Fonte: Estadão
O plano era conter o aumento da temperatura do planeta em 2°C, mas as propostas de redução das emissões de gases de efeito estufa apresentadas por mais de uma centena de países, primeiro colocam a Terra no rumo de algo entre 2,7°C a 3,5°C, podendo ultrapassar 4°C até 2100.
Essa é a análise que dois grupos de pesquisa da Europa e dos Estados Unidos fizeram com base nas chamadas INDCs, conjunto de compromissos que os 195 países integrantes da Convenção do Clima das Nações Unidas foram convidados a apresentar como contribuição para a conferência que acontece em Paris em dezembro.
O prazo para a entrega desses dados era esta quinta-feira, 01 de outubro de 2015. Até as 23 horas, 120 nações, representando cerca de 85% das emissões do planeta, apresentaram suas metas. O fato de tantos países terem tomado essa atitude é considerado positivo, porque mostra um compromisso de agir para combater o aquecimento global, mas ainda está aquém do necessário para evitar um futuro de mudanças climáticas mais severas. Dependendo do cálculo, pode-se ter uma redução mínima de emissões até 2030.
O “calcanhar de Aquiles” passa a ser China e Índia. A China só tinha dito que vai alcançar o pico de suas emissões daqui a 15 anos. Já a Índia, um dos último países a apresentar sua proposta, se comprometeu ontem a reduzir a intensidade de emissões por PIB em 33% a 35% até 2030, com base nos níveis de 2005.
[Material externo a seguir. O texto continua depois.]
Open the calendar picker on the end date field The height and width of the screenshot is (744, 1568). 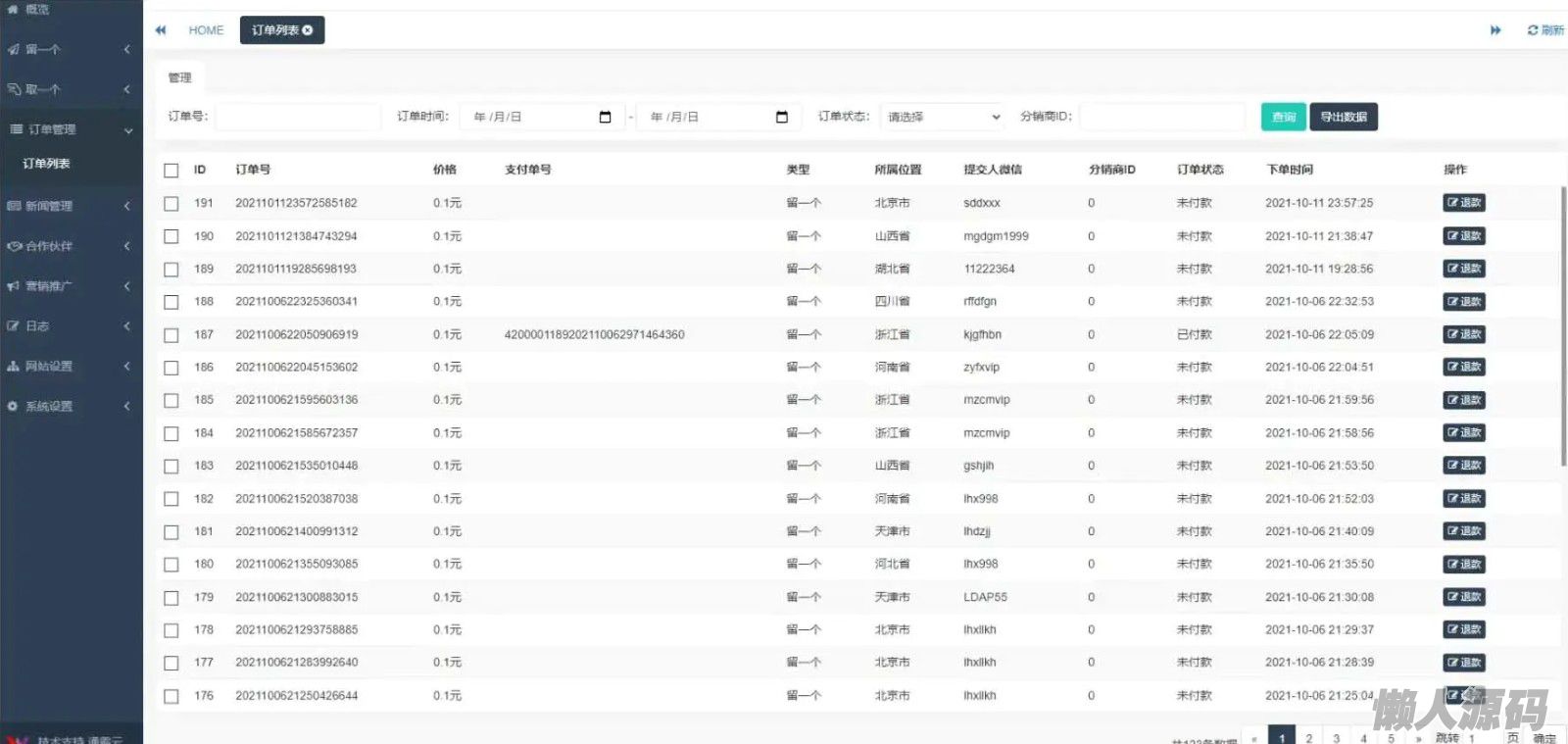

Isso significa reduzir a quantidade de CO2 que é emitida por unidade de PIB gerada. O país se comprometeu também a absorver de 2,5 Gt a 3 Gt de CO2 equivalente através de florestas adicionais. Mas analisando outros dados que o país menciona no documento, como um aumento da população de 1,2 bilhão de pessoas em 2014 para 1,5 bilhão em 2015, e um aumento do PIB per capita de US$ 1.408 para US$ 4.205, as emissões podem ser muito mais altas que as atuais.
A conversão das metas em temperatura foi feita pelo programa Climate Action Tracker, composto por instituições europeias como o Instituto Potsdam para Pesquisa sobre Impactos Climáticos, e pelo Climate Interactive, com pesquisadores da Escola Sloan de Administração do Instituto de Tecnologia de Massachusetts (MIT).
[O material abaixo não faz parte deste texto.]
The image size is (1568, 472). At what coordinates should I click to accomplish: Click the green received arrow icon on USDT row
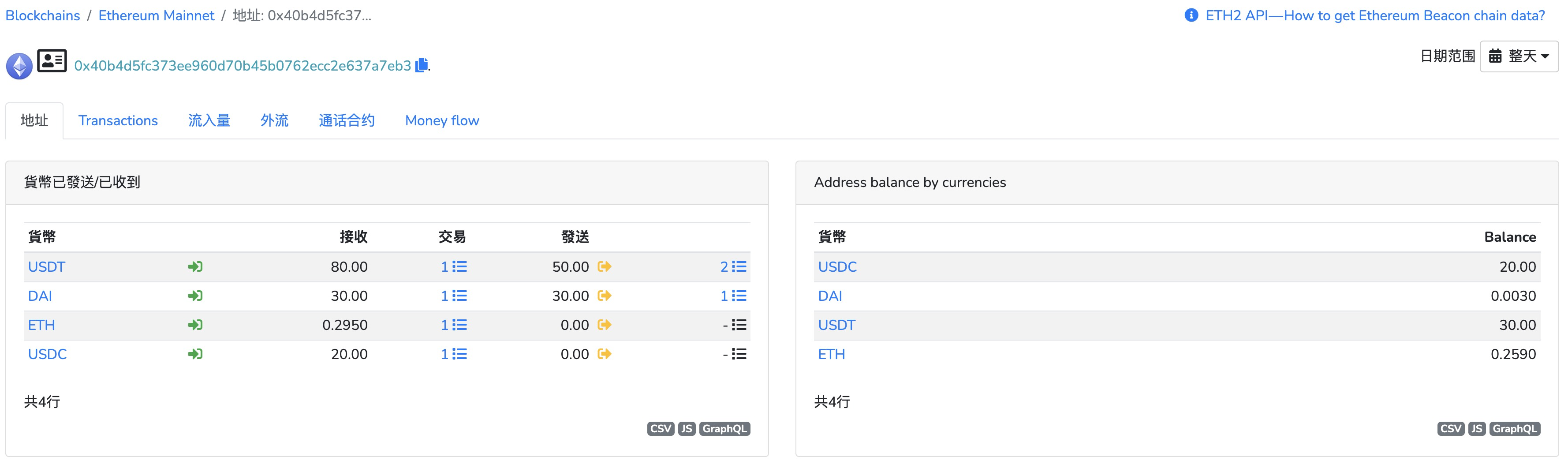(195, 266)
O primeiro chegou ao valor de 2,7°C, com base na análise das metas apresentadas por 19 países, que representam 71% das emissões do planeta. Eles fizeram o cálculo antes de a Índia (que aumenta a representatividade para 84% das emissões) apresentar seus dados e trabalharam com uma estimativa de que a meta do país seria reduzir entre 35% e 45% a intensidade de carbono por PIB.
Já o Climate Interactive estima que o aumento da temperatura pode ser de 3,5°C, com uma margem de incerteza que vai de 2,1 °C a 4,6°C.
Impactos
“Um mundo acima de 3°C pode ter extinção de no mínimo 15% de todas as espécies vivas do planeta. Acima de 3,5°C cria enormes dificuldades para a agricultura de cereais no Brasil. Os extremos vão ocorrer com mais frequência e talvez com mais intensidade. É uma grande mudança climática”, comenta Carlos Nobre, um dos principais climatologistas do Brasil.
“O que hoje ocorre a cada 100 anos, como a seca que atingiu o Sudeste do País em 2014, num futuro mais quente, vai ser mais comum. Não sabemos a frequência de repetição, mas eles vão se alternar com mais rapidez para os dois lados, tanto mais secas quanto mais chuvas, e vamos ter de aprender a lidar com isso, a infraestrutura terá de se adaptar a maior variabilidade dos extremos”, complementa o pesquisador.
Além disso, com cerca de 4°C, o nível do mar pode subir até 1 metro. Já subiu 20 centímetros desde a Revolução Industrial. “Grandes cidades costeiras do Brasil, onde vivem milhares de pessoas estão de 1 a 3 metros do nível do mar. A zona oeste de Jacarepaguá, no Rio, por exemplo, está entre 0,5 e 1 metros do nível do mar”, continua Nobre.
Ele lembra que vários rios da baixada fluminense também estão praticamente no nível do mar, e as várzeas desses rios serão inundadas. “Hoje já temos inundações por conta dessas condições. Mas se o nível do mar estiver 1 metro mais alto, será muito pior”, explica.